The small village of Bethany—just about four miles or so from Jerusalem along a road that crosses the Mt. of Olives—was apparently a place of rest and renewal for Jesus in the home of Lazarus and his two sisters, Mary and Martha. That quiet spot was sufficiently removed from the urban hustle-and-bustle of Jerusalem (including all the religious intrigue and imperial adornments) that I can easily imagine Jesus relishing that spot as a place to take a deep breath and leave his worries behind, at least for a short while, whenever he spent time with that family of friends.

Having lived for many years in the metro-urban San Francisco Bay Area, moving five years ago to Michigan in the lakeshore resort of Saugatuck felt luxurious. This beautiful shoreline region certainly qualifies as a type of “Bethany” for me, and I am so grateful to be living and working in a place that offers both comfort and renewal in so many different ways, not least the trees, and dunes, and the lake itself.

Tomorrow morning, Palm Sunday, the lectionary Gospel narrative pivots away from the Bethany of renewal toward the Jerusalem of confrontation. This particular day on the liturgical calendar, the one that begins Holy Week, carries a rather awkward liturgical title: “The Sunday of the Passion: Palm Sunday.” Well, which is it? Do we engage with the story of the suffering and death of Jesus (his “passion”) or his so-called “triumphal entry” into Jerusalem as people waved palm branches? Like so much else in Christian traditions, the answer is both.

Palm and Passion belong together, not as juxtaposed opposites but as mutually informing symbols—even though their convergence on a single is something of an historical accident. Back in the sixth century or so, when some Christians, especially in remote areas of the vast Roman Empire, could not attend Good Friday services, the story of the crucifixion was mashed together with the story of the palms on the Sunday before Easter, that way everyone could reflect on the death of Jesus before celebrating his resurrection.

Yes…and: the palm-strewn entry into Jerusalem is not really a victory lap, and the “triumph” is not removed or separate from the “torture” that soon follows.
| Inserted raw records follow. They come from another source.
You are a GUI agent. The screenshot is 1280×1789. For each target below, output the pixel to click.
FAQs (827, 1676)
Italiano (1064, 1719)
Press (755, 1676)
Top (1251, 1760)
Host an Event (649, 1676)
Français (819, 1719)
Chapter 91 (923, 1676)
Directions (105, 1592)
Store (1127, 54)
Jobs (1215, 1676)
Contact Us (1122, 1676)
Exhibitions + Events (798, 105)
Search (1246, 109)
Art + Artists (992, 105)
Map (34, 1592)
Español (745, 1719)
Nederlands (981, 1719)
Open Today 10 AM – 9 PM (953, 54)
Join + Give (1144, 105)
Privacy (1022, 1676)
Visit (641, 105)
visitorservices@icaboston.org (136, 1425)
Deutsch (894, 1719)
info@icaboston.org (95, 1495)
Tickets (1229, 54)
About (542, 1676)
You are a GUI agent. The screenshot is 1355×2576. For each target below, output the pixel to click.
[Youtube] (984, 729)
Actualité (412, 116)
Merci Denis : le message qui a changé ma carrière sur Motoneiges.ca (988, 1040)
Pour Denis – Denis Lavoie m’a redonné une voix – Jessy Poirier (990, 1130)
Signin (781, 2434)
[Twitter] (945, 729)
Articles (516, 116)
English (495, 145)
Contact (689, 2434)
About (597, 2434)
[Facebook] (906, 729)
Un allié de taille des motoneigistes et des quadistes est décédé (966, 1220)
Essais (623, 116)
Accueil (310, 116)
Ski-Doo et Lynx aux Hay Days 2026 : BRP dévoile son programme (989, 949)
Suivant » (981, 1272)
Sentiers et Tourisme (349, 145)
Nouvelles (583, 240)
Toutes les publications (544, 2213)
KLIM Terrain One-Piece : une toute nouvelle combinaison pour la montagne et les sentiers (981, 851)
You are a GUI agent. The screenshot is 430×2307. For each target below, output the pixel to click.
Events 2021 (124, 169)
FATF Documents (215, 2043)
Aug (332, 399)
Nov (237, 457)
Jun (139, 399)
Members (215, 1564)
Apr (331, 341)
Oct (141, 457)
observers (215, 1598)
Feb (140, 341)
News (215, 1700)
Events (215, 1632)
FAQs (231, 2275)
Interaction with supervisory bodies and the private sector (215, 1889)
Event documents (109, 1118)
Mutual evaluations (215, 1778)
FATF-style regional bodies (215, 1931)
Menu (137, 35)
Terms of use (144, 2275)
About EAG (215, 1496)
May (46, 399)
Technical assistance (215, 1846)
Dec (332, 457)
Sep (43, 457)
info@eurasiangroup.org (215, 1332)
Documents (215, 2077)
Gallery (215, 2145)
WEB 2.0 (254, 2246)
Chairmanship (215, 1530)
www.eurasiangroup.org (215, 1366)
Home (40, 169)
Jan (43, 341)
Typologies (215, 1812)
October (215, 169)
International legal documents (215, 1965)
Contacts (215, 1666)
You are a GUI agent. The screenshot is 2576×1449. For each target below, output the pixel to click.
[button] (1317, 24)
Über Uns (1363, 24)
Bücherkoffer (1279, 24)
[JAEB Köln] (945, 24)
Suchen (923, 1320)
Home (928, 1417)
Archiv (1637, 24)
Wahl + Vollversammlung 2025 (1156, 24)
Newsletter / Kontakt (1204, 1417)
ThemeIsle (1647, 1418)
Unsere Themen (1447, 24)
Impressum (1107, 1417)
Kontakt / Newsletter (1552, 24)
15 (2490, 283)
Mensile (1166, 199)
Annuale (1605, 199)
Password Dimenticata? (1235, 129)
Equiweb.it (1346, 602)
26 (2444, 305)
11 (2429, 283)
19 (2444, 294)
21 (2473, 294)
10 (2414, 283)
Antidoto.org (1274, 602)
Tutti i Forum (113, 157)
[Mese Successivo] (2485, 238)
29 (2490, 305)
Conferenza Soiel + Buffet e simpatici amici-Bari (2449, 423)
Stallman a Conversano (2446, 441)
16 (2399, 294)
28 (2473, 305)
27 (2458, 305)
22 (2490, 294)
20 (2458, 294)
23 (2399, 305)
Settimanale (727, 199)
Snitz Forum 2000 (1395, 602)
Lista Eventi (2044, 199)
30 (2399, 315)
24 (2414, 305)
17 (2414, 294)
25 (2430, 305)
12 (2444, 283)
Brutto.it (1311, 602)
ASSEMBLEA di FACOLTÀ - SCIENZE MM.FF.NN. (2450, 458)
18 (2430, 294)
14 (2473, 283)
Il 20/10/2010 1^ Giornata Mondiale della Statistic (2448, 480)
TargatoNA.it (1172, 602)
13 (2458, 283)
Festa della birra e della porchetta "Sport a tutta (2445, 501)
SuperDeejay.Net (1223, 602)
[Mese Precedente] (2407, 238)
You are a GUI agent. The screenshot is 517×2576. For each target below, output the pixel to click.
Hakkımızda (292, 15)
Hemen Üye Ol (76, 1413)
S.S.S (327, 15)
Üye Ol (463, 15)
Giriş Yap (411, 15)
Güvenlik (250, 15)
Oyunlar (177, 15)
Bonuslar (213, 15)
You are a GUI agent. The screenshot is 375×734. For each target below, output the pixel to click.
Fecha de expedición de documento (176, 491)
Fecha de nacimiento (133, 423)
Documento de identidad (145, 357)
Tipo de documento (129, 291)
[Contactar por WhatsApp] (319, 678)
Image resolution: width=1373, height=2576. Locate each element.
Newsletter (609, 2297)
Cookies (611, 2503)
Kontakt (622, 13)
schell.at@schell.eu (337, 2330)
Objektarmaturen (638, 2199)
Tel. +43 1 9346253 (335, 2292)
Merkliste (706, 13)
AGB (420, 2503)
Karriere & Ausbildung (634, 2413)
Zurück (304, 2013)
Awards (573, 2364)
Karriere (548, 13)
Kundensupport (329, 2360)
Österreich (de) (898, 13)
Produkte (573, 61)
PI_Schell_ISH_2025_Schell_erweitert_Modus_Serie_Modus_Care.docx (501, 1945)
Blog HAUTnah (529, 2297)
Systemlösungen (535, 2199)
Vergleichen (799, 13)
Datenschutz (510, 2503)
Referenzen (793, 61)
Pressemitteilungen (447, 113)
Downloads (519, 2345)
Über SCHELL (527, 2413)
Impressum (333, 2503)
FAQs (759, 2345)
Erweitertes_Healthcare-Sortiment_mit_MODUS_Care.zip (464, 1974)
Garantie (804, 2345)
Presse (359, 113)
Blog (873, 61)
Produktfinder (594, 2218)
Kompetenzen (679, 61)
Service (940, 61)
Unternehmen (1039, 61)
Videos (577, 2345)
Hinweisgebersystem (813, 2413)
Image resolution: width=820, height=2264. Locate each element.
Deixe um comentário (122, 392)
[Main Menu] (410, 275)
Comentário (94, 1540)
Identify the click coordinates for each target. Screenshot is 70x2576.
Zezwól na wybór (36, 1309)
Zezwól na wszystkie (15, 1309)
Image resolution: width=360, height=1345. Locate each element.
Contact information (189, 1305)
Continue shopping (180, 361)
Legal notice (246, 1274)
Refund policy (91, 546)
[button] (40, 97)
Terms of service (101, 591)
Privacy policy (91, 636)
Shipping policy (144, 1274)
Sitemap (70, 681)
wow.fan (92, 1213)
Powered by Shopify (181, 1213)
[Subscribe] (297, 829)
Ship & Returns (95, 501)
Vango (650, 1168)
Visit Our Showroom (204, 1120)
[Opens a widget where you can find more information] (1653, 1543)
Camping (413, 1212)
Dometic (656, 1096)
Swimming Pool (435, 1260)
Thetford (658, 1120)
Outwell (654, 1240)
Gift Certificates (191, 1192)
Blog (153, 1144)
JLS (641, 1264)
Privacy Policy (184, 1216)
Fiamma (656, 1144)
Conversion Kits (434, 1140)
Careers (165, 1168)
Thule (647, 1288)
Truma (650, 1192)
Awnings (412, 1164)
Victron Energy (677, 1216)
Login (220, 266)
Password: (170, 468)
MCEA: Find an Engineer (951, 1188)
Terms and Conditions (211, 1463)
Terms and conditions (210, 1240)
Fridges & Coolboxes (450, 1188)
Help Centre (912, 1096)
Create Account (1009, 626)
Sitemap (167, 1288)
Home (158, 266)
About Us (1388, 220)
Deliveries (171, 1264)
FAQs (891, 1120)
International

The historical “accident” of Palm Sunday is actually more closely attuned with the very heart of the Christian Gospel than it might at first appear: it speaks directly of God’s deep solidarity with us, not just in comfort but also in confrontation, not only in shelter but also the storm. (I love John August Swanson’s painting of this story, which he names only as the “entry” into Jerusalem, no “triumph,” which includes a stormy sky to greet him.)

“Entry into the City,” John August Swanson

As our liturgical calendar pivots this week from “shelter to storm,” leaving the safe harbor of Bethany behind and into the turbulent sea where religion and imperial politics mix, I’m particularly mindful of the importance of this shift for those of us (myself included) who live so comfortably, actually insulated from the wider world of pain.

As war continues and oil fields burn (on the far side of a vast ocean) and spring temperatures break all-time heat records (climate chaos all the way on the other side of this country) and the island nation of Cuba sits in the dark (still securely south of the U.S. border), very little of the world’s trouble seems even remotely close to the Blue Star Highway—the lovely two-lane road the marks a kind of border between this shoreline resort and the world “out there.”

Reflecting on that road—together with the one from Bethany to Jerusalem—the Sunday of the Passion is indeed Palm Sunday precisely because Jesus refuses earthly power of all kinds in favor of a costly solidarity with the most vulnerable—and in this case, those dominated and oppressed by imperial power; Cross displaces Crown.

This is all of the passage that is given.